Das MUSS natürlich nicht so laufen. Mit etwas professioneller Unterstützung könnte über die Zusammenhänge aufgeklärt und der Druck von beiden genommen werden. Natürlich kann man sich darüber auch im Internet und in Büchern informieren. Aber es ist immer etwas ganz anderes, wenn man selbst betroffen ist. Dann sieht man den Wald vor lauter Bäumen tatsächlich nicht. Und da in den Medien und Ratgebern nun einmal fortwährende Lust und Funktionsfähigkeit gepredigt werden, ist es für die Betroffenen doppelt schwer, sich davon zu distanzieren.

Wir brauchen mehr Anlaufstellen für sexuelle Probleme

Deshalb wundert es mich zunehmend, dass sexuelle Probleme immer noch so stiefmütterlich behandelt werden. Zwar kann man allerorts in den Medien darüber lesen. Aber richtige Hilfe zu finden, ist schwierig.
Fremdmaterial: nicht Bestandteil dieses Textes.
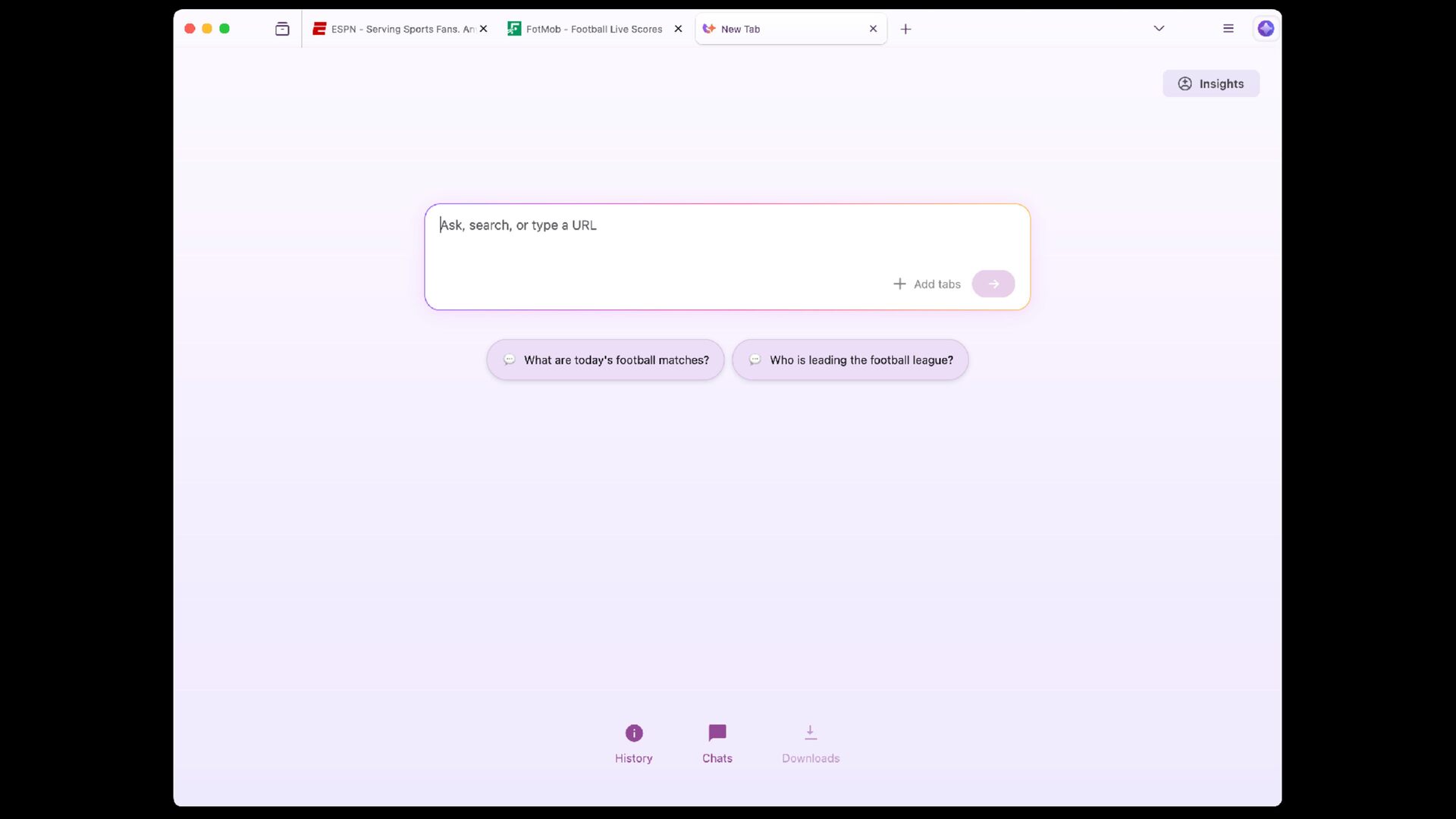Open the Insights panel button
Screen dimensions: 1456x819
click(x=1211, y=83)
  • Sexualtherapeuten sind noch nicht überall erreichbar und müssen bei sexuellen Problemen aus eigener Tasche bezahlt werden. Das Geld hat nicht jeder, zudem stellt sich ohnehin die Frage, wo man am Besten aufgehoben ist.
  • Viele Psychotherapeuten vermeiden das Thema genauso gern wie viele Ärzte, die sich für diese Probleme nicht zuständig fühlen.

Ich habe keine Zahlen, wie viele Menschen aufgrund von sexuellen Problemen arbeitsunfähig werden. Und man mag jetzt auch einwenden, dass die Krankenkassen nicht für sexuelle Lust und Befriedigung zuständig sind. Dem stimme ich zu. Aber wenn sexuelle Probleme zu seelischen Problemen führen und damit zu Beeinträchtigung der Arbeitskraft, entsteht ein gesamtwirtschaftlicher Schaden. Und wenn es erst einmal ums Geld geht, dann werden Sie geholfen …

Es wäre daher sinnvoll, auf der einen Seite mehr Aufklärung über den Zusammenhang von Depression und Lust anzubieten. Das würde die Betroffenen von dem Druck nach sexueller Erfüllung, der zusätzlich zur eigentlichen Problematik suggeriert wird, entlasten. Und zum anderen brauchen wir ein besseres Hilfesystem bei sexuellen Problemen, um dem Teufelskreis zur Depression zu entgehen.